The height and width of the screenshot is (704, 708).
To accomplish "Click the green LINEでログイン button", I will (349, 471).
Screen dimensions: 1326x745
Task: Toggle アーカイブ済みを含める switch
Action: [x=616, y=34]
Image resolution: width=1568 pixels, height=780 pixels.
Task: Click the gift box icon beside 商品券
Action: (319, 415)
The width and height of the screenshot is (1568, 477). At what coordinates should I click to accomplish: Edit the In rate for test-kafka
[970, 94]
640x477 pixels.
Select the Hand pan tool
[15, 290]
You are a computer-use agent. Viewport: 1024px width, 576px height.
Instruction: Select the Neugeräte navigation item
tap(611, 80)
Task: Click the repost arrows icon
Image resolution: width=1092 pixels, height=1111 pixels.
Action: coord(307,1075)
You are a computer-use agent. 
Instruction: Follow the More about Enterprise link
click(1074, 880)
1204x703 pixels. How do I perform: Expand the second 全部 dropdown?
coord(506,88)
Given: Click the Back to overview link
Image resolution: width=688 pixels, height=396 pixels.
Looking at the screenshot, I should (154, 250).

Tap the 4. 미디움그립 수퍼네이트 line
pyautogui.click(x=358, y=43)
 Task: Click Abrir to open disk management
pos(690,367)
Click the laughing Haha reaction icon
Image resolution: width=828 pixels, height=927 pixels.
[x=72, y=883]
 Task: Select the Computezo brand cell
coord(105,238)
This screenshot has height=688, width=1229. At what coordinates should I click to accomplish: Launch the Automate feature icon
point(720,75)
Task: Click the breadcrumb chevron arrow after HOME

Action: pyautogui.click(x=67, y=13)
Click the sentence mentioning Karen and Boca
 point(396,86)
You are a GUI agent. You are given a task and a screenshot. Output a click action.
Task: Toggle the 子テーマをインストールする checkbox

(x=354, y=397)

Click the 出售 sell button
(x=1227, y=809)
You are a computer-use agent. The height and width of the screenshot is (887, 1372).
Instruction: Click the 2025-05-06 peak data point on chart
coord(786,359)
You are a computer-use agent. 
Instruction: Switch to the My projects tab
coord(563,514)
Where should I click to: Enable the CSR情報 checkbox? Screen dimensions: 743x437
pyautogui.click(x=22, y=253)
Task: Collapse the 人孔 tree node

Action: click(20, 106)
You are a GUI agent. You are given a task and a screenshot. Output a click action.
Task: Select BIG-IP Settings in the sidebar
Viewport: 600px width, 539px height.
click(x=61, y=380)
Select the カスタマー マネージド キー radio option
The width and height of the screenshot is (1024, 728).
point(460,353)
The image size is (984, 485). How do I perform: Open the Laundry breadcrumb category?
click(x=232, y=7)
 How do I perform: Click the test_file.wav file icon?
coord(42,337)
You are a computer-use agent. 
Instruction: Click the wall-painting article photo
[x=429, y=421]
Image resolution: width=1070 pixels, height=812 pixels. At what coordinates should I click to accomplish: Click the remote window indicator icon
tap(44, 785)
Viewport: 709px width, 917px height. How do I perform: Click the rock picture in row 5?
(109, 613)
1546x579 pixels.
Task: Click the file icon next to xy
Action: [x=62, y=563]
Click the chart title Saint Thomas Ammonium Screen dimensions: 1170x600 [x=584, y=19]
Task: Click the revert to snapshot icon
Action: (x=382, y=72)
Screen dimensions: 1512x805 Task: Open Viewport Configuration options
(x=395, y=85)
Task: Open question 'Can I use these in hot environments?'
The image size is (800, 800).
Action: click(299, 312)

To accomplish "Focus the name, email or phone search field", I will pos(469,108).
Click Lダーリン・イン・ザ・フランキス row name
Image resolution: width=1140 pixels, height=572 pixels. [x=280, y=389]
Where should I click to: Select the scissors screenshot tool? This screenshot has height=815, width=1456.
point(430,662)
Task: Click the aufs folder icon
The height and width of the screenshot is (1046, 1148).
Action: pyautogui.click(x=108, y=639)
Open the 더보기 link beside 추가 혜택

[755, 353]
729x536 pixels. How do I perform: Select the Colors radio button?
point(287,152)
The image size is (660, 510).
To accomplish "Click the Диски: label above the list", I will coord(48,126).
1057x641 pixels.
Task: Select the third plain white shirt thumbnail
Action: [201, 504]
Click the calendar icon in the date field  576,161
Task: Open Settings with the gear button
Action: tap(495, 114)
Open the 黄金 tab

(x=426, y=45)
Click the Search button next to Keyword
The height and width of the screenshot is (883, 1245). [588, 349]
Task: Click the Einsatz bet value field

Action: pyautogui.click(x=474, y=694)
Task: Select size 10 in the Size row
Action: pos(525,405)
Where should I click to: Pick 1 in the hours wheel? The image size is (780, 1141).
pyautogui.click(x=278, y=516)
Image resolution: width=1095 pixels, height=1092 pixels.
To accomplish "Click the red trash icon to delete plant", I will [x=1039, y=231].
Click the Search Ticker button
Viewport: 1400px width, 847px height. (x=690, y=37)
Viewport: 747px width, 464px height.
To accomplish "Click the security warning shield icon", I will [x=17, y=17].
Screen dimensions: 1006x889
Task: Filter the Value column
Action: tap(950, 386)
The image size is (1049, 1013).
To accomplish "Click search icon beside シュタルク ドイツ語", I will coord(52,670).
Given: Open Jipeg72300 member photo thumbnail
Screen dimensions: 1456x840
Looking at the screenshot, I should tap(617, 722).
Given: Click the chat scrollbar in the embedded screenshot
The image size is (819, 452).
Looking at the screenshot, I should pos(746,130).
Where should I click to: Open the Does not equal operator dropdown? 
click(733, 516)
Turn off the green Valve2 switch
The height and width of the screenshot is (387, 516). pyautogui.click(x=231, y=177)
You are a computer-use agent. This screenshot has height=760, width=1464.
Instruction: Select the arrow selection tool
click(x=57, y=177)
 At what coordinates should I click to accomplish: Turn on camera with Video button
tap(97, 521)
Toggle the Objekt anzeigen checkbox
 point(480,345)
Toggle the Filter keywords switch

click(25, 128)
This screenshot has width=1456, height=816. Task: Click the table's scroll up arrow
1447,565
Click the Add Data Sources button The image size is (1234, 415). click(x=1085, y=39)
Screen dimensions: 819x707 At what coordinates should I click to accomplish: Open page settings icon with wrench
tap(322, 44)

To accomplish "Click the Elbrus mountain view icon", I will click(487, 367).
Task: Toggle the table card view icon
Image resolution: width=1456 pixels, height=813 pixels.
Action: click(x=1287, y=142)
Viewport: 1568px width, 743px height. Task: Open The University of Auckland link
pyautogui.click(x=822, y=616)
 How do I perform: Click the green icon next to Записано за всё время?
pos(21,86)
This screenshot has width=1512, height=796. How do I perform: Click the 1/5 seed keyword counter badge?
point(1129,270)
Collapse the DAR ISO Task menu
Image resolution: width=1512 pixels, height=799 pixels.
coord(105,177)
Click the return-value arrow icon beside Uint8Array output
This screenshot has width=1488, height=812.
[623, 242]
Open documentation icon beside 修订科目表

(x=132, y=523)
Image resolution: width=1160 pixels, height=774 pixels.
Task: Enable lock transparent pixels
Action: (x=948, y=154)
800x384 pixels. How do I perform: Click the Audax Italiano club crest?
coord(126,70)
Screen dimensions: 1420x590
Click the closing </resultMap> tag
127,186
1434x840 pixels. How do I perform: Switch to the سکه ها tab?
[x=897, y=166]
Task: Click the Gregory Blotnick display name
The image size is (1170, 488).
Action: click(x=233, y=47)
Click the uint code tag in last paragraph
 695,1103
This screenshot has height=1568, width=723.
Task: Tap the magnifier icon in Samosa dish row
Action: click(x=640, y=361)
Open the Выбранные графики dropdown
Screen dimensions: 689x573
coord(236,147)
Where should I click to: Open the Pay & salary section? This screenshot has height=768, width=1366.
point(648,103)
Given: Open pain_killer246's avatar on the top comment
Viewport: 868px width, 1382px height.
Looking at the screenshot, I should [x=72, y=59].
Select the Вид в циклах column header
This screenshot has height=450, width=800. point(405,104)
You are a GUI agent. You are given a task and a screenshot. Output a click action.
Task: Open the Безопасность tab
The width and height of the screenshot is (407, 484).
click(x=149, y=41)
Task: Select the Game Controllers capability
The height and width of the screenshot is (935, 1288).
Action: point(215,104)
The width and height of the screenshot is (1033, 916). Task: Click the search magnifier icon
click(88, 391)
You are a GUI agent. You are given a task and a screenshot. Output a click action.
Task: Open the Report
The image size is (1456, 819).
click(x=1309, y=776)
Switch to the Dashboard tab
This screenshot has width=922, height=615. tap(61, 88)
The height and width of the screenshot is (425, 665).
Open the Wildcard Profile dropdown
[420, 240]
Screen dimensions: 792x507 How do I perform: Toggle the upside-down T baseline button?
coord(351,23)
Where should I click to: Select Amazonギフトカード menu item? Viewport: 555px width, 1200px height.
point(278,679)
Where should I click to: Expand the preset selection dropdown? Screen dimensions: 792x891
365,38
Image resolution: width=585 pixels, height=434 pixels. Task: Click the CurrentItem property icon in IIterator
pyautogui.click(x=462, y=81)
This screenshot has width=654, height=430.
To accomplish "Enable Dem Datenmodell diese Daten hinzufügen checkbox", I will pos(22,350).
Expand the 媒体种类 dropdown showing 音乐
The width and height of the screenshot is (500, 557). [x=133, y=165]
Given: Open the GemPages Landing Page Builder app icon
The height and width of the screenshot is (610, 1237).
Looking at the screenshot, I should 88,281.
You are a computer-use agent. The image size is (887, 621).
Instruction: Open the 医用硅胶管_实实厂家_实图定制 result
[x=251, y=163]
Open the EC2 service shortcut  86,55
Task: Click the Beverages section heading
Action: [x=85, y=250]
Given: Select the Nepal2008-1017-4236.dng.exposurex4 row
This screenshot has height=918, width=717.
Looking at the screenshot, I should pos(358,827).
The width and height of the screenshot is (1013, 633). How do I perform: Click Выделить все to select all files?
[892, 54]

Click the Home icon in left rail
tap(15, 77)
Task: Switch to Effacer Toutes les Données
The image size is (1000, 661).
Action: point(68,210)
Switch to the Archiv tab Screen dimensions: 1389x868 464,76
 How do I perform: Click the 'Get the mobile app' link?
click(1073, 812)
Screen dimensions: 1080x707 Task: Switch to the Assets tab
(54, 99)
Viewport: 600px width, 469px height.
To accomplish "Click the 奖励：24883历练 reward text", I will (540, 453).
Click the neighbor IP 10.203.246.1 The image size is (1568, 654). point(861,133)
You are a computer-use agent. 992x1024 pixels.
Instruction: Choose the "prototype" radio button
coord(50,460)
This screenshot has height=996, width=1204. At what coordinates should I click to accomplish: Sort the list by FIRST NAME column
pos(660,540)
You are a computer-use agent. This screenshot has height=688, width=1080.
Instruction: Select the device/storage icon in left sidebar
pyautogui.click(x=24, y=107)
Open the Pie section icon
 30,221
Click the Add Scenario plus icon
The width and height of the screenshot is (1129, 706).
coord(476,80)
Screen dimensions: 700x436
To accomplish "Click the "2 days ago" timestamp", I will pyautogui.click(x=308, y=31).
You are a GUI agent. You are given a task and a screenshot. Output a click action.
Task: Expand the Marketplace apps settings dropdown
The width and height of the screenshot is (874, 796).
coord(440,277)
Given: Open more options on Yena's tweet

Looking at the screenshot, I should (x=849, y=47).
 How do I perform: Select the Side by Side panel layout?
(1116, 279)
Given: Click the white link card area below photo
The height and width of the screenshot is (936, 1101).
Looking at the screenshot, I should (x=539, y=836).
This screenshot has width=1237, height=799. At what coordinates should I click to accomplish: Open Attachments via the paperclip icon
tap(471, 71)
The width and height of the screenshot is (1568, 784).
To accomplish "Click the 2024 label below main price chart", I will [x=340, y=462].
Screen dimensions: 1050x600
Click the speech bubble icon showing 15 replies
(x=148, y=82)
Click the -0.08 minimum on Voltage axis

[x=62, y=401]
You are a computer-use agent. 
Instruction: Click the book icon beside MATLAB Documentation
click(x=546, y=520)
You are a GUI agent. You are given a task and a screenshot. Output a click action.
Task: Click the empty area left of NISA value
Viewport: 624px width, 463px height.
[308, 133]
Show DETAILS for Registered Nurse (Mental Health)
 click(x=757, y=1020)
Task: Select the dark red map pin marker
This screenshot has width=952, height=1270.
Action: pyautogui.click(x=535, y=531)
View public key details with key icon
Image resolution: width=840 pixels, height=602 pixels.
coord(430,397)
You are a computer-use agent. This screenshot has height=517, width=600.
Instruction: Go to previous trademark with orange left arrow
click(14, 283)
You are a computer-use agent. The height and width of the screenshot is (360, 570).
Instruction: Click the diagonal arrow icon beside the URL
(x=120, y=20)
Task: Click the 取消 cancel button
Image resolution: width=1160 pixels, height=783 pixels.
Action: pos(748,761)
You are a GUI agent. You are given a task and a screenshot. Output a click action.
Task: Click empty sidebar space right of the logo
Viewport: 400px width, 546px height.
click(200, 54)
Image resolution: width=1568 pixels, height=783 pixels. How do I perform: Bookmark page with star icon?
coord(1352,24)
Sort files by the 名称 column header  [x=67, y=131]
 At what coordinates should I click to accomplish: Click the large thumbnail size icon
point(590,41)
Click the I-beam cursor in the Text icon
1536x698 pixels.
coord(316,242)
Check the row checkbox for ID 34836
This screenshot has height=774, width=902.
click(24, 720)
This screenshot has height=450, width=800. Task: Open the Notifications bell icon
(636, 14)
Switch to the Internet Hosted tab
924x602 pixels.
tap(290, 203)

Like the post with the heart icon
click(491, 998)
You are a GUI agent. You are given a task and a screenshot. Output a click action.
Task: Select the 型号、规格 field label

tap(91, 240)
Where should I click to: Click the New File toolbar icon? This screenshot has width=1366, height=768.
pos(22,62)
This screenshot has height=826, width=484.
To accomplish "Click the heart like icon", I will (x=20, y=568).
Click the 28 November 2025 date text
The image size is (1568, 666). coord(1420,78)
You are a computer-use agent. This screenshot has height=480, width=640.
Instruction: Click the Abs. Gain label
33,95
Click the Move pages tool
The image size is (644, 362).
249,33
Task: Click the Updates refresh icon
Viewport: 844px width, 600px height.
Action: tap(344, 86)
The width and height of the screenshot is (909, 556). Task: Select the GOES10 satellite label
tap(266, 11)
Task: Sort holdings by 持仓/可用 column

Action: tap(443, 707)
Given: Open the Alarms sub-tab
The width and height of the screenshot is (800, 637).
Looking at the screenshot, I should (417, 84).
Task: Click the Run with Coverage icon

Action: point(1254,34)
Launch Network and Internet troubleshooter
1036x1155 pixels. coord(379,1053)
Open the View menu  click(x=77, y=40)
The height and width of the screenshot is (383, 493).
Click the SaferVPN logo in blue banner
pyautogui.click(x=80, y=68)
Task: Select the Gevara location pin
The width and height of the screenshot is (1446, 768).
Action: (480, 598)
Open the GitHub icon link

=-=-=-=-=

WHAT YOU NEED TO DO: Each line from the start of the listing through the line with "Task: Click the repost arrows icon" is to be restated verbatim, both ends included.

ANSWER TO THE PROBLEM:
The height and width of the screenshot is (704, 708).
To accomplish "Click the green LINEでログイン button", I will (349, 471).
Screen dimensions: 1326x745
Task: Toggle アーカイブ済みを含める switch
Action: [x=616, y=34]
Image resolution: width=1568 pixels, height=780 pixels.
Task: Click the gift box icon beside 商品券
Action: (319, 415)
The width and height of the screenshot is (1568, 477). At what coordinates should I click to accomplish: Edit the In rate for test-kafka
[970, 94]
640x477 pixels.
Select the Hand pan tool
[15, 290]
You are a computer-use agent. Viewport: 1024px width, 576px height.
Instruction: Select the Neugeräte navigation item
tap(611, 80)
Task: Click the repost arrows icon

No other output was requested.